▶ _WORK REQUIRED_:
Drop every picture and give the entries back exactly.

▶ _MATERIAL SUPPLIED_:

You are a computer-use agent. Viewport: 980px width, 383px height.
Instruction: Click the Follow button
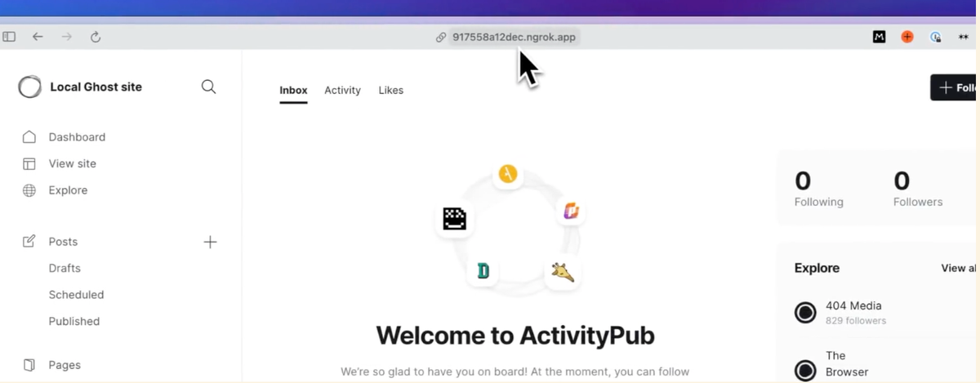coord(955,87)
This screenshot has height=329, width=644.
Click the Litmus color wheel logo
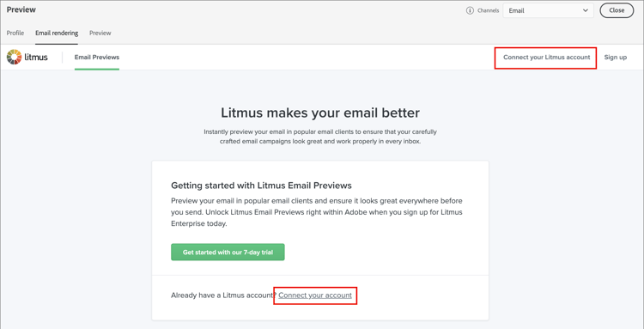pos(14,57)
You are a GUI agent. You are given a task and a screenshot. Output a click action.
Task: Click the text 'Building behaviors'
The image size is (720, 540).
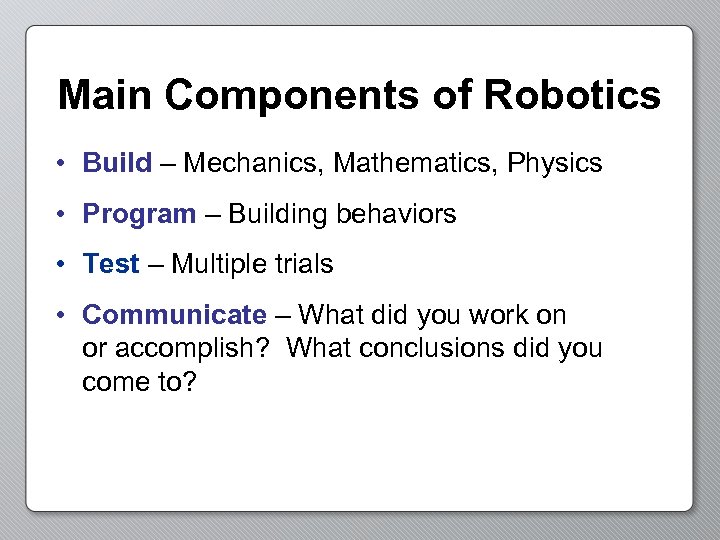pyautogui.click(x=342, y=214)
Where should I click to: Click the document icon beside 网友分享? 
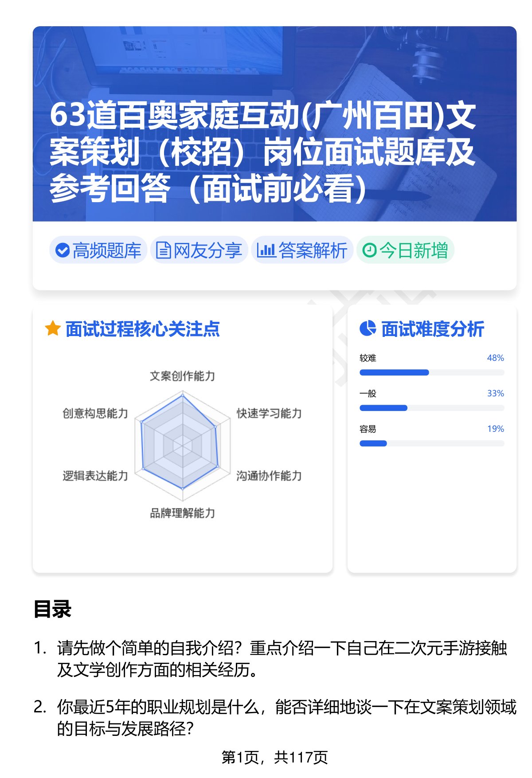(163, 250)
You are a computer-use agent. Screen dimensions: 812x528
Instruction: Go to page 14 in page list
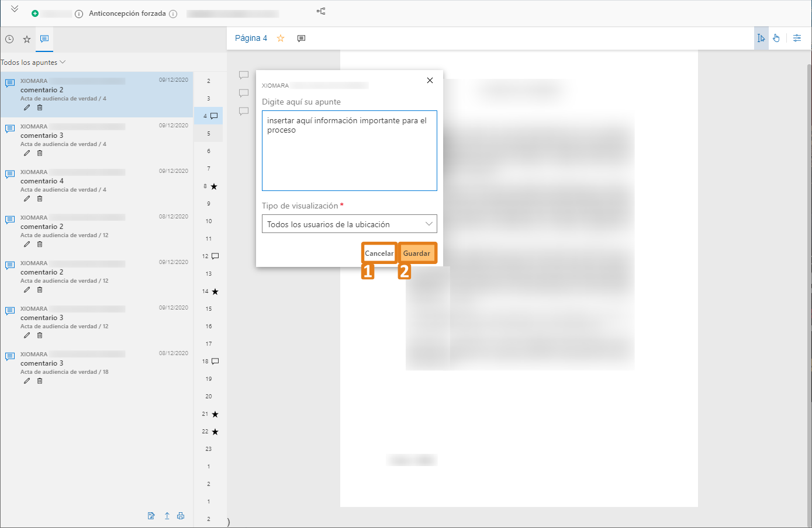(206, 291)
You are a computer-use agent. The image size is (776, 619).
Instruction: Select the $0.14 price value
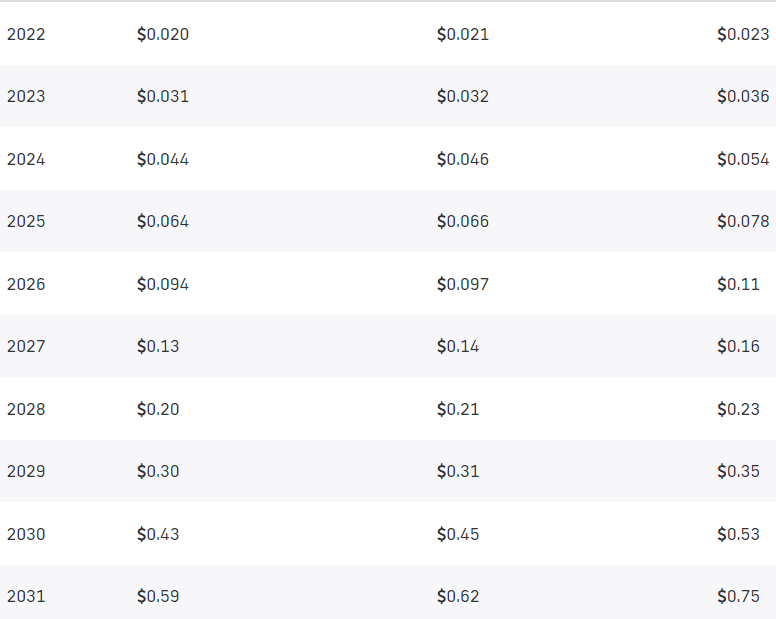[x=458, y=346]
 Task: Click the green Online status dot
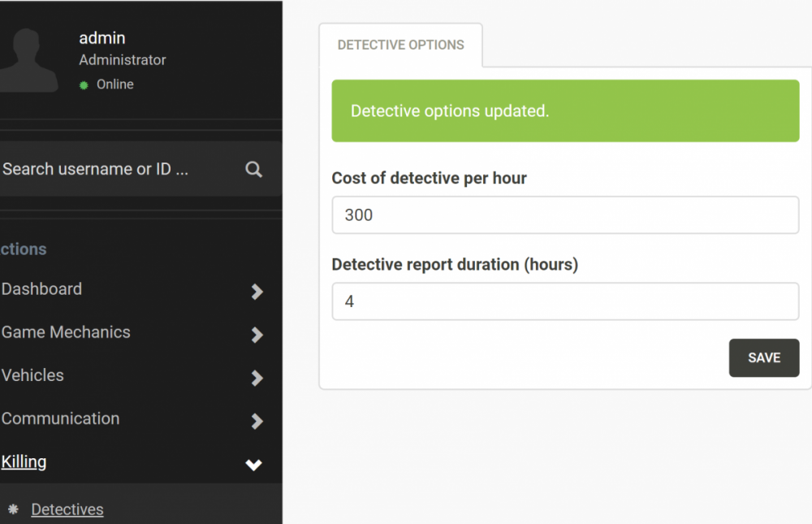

▶ _ANSWER FOR THE TASK_:
You are a computer-use agent. Viewport: 980px width, 383px height.
Instruction: Click the Follow button
coord(955,87)
This screenshot has height=329, width=644.
Click the Litmus color wheel logo
pos(14,57)
You are a GUI agent. You are given a task and a screenshot. Output a click action.
Task: Click the text 'Building behaviors'
The image size is (720, 540).
pyautogui.click(x=342, y=214)
Where should I click to: Click the document icon beside 网友分享? 
(163, 250)
You are a computer-use agent. Screen dimensions: 812x528
Instruction: Go to page 14 in page list
(206, 291)
You are a computer-use agent. The image size is (776, 619).
Instruction: Select the $0.14 price value
[x=458, y=346]
 Task: Click the green Online status dot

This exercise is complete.